(Records contained in a dataset)
——
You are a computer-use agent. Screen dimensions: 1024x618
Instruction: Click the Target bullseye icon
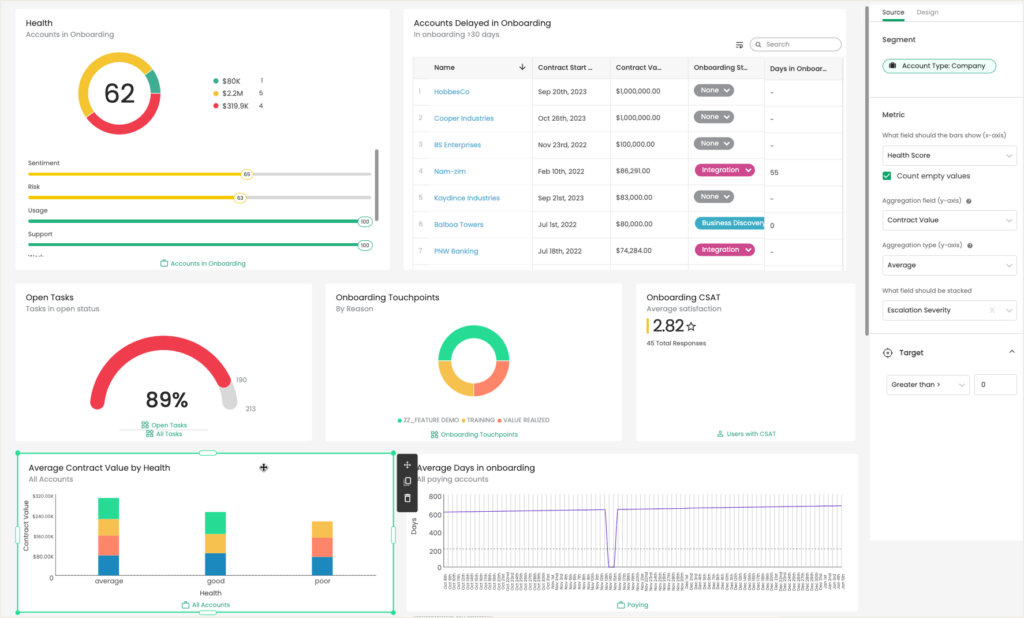click(888, 353)
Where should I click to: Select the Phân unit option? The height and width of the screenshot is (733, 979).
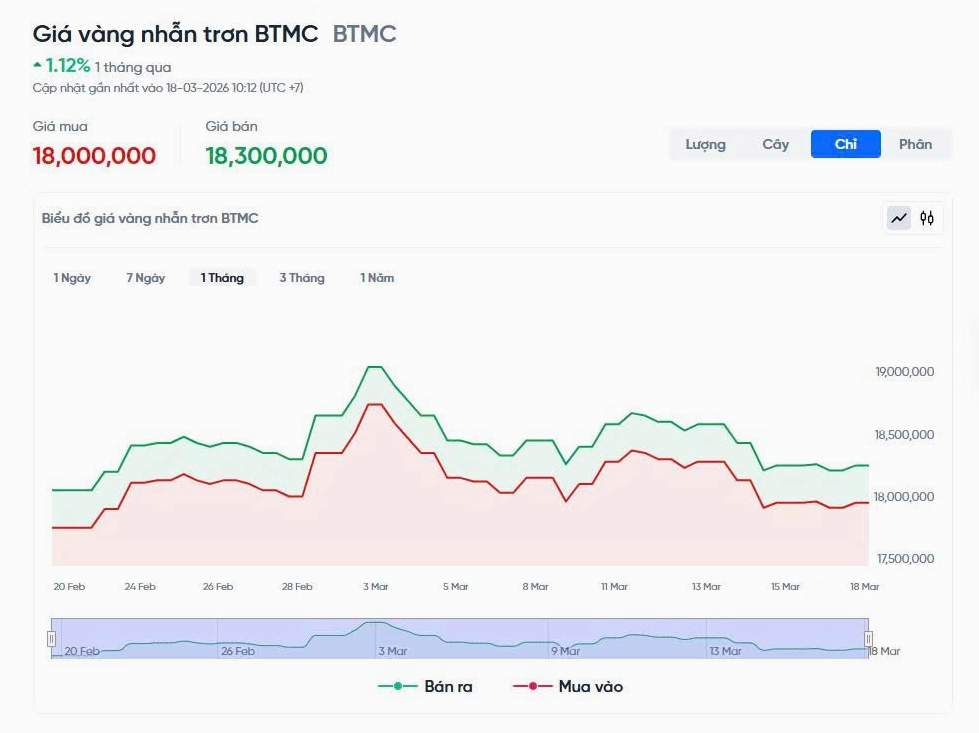click(918, 144)

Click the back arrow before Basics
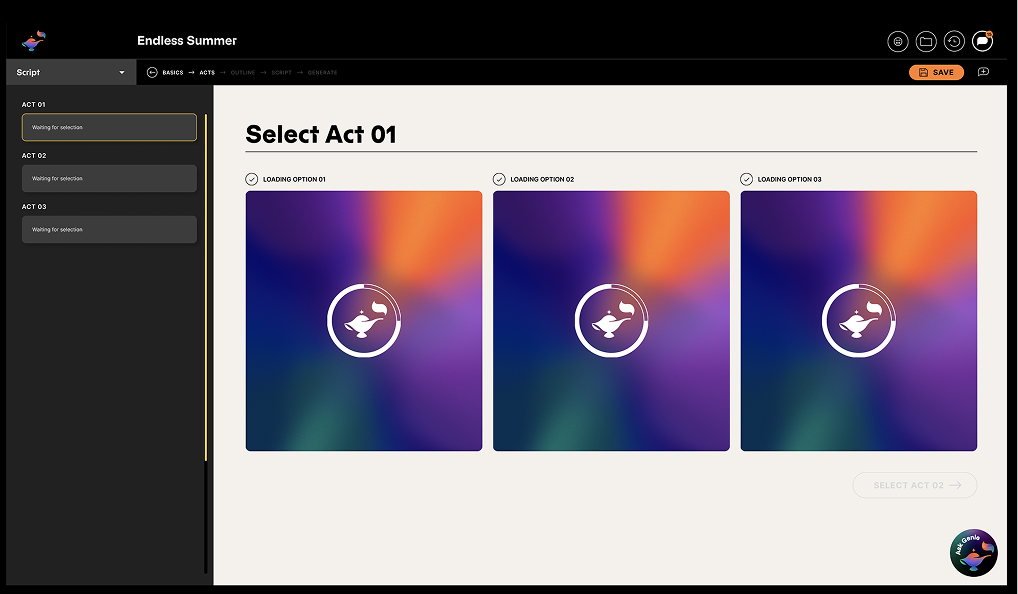pos(152,72)
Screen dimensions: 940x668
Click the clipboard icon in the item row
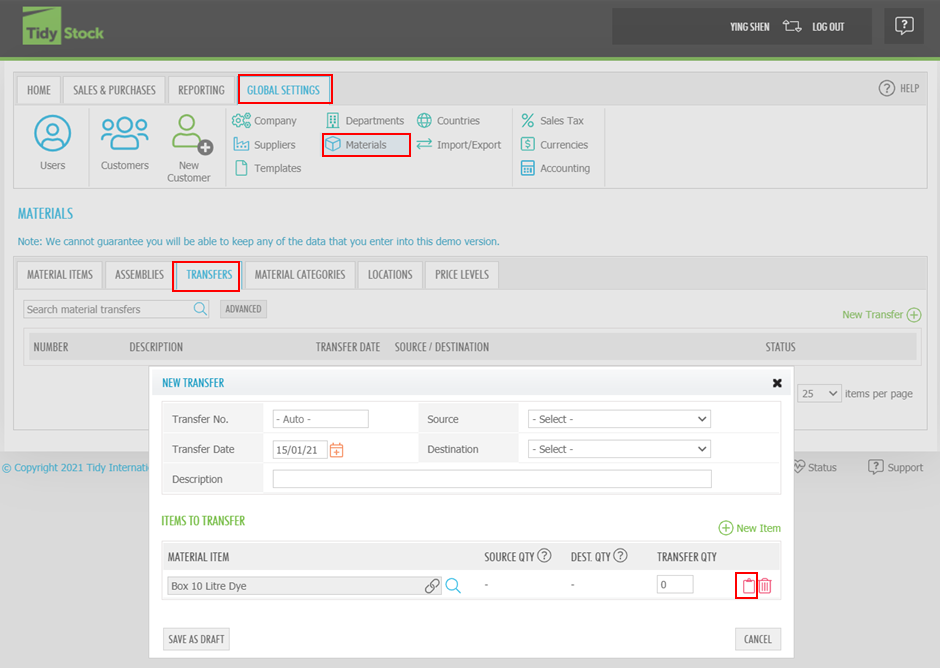point(747,586)

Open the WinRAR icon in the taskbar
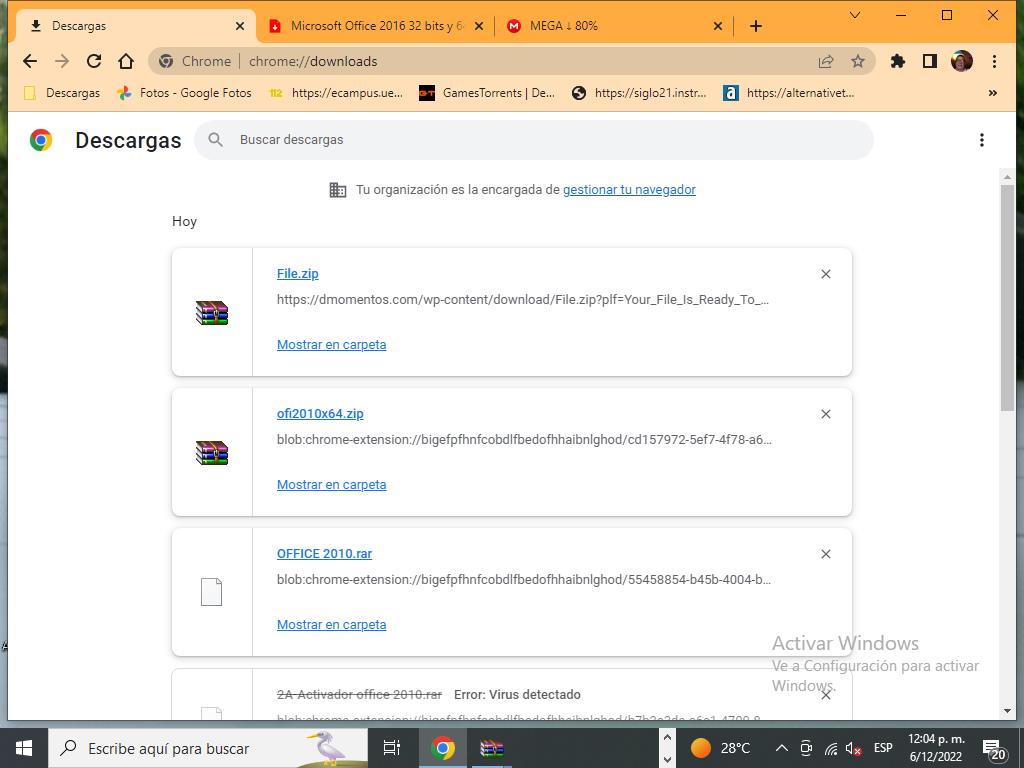491,748
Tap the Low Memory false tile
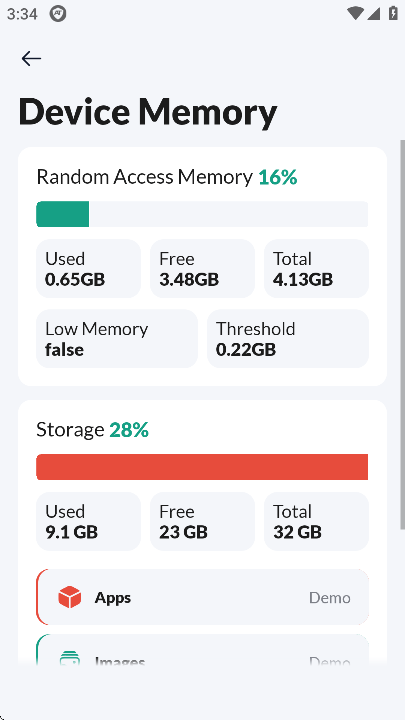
——
§ What you should do
Copy the entries character for character, excluding any pictures.

§ Answer
You are a computer-use agent. Screen dimensions: 1024x618
Instruction: Click the Target bullseye icon
click(888, 353)
Where should I click to: Select the Phân unit option? The height and width of the screenshot is (733, 979).
click(918, 144)

Click the back arrow before Basics
pos(152,72)
Screen dimensions: 940x668
Click the clipboard icon in the item row
point(747,586)

Open the WinRAR icon in the taskbar
491,748
Tap the Low Memory false tile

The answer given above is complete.